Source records
┄┄┄┄┄┄
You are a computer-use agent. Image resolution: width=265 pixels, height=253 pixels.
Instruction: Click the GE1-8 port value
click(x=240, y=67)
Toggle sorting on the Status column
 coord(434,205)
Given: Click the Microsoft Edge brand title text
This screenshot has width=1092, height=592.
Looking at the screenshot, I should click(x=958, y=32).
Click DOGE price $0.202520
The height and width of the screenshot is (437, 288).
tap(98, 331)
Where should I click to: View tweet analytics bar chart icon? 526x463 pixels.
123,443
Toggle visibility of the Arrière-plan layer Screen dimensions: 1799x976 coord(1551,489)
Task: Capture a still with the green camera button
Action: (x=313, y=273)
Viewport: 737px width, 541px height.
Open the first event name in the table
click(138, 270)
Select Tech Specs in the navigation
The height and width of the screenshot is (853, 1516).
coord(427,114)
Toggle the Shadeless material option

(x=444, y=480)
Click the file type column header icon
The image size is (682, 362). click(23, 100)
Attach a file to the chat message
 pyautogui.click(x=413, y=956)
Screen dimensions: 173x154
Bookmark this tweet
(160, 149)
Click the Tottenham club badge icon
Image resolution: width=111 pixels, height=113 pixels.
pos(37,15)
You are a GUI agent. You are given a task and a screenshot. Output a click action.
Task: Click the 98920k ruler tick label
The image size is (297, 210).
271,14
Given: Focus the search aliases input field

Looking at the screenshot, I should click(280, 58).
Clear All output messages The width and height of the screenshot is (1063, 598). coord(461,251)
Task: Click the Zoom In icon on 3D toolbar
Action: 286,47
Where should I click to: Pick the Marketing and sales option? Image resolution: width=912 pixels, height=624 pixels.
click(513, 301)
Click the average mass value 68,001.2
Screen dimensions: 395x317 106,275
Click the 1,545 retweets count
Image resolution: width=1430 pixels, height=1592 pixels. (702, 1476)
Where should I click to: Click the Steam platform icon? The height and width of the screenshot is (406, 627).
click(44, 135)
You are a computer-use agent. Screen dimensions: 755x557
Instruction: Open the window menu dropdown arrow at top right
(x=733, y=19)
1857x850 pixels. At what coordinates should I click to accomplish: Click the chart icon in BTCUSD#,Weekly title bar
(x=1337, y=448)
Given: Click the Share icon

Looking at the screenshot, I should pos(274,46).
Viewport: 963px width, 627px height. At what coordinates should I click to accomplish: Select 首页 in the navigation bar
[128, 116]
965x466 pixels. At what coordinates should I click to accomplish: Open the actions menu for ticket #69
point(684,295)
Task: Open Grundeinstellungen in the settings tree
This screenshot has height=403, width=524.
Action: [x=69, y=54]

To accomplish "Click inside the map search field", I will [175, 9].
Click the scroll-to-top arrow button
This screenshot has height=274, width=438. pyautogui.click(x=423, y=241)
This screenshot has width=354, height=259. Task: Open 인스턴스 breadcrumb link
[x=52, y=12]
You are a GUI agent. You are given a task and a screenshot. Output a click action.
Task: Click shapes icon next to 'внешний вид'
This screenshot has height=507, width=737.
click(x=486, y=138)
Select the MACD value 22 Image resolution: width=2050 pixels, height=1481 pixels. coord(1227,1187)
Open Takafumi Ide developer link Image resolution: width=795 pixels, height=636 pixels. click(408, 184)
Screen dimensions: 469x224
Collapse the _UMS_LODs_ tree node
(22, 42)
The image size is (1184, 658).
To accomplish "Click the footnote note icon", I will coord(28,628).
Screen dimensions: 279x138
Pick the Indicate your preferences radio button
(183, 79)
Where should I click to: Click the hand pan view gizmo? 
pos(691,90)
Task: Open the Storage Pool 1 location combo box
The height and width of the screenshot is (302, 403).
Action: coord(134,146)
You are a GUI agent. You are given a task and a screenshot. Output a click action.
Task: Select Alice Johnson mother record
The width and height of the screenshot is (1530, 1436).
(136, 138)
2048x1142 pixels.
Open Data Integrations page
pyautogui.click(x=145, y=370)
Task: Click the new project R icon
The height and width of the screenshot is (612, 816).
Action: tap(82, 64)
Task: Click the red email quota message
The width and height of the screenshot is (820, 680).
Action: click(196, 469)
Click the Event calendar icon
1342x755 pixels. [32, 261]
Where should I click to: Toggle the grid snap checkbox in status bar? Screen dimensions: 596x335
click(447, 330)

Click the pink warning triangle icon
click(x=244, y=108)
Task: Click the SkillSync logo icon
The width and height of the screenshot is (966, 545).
┄┄┄┄┄┄
*SHORT PROBLEM*
Rewrite every line from the start of the source records through the line with "coord(434,205)", requests included, and offset each coordinate in the answers by adding 14.

*RESULT BELOW*
You are a computer-use agent. Image resolution: width=265 pixels, height=253 pixels.
Instruction: Click the GE1-8 port value
click(x=254, y=81)
Toggle sorting on the Status column
 coord(448,219)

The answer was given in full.